* _Work required_:
Reproduce the material below word for word, leaving out the picture.

---------------

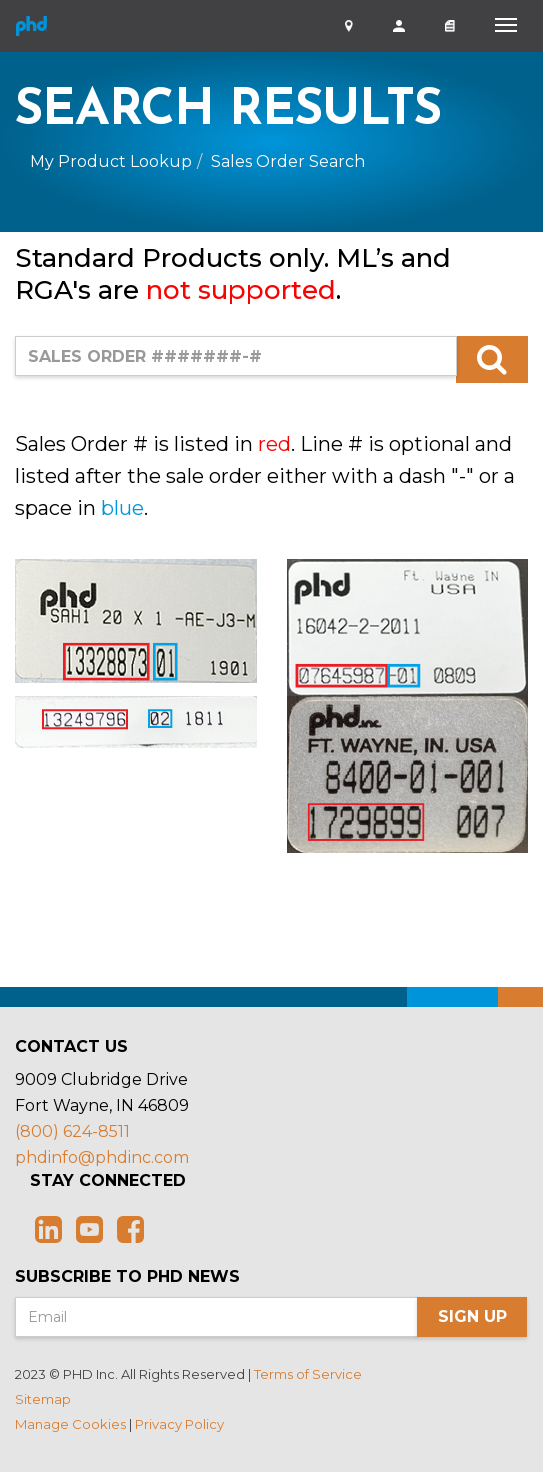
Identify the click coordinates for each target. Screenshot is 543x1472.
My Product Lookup (111, 161)
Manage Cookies (70, 1424)
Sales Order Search (288, 161)
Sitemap (43, 1399)
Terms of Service (308, 1374)
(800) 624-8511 (72, 1131)
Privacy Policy (179, 1424)
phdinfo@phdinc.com (102, 1157)
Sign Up (472, 1316)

---------------

* _Result_:
Identify the click coordinates for each target. Screenshot is 543x1472.
My Product Lookup (111, 161)
Manage Cookies (70, 1424)
Sales Order Search (288, 161)
Sitemap (43, 1399)
Terms of Service (308, 1374)
(800) 624-8511 (72, 1131)
Privacy Policy (179, 1424)
phdinfo@phdinc.com (102, 1157)
Sign Up (472, 1316)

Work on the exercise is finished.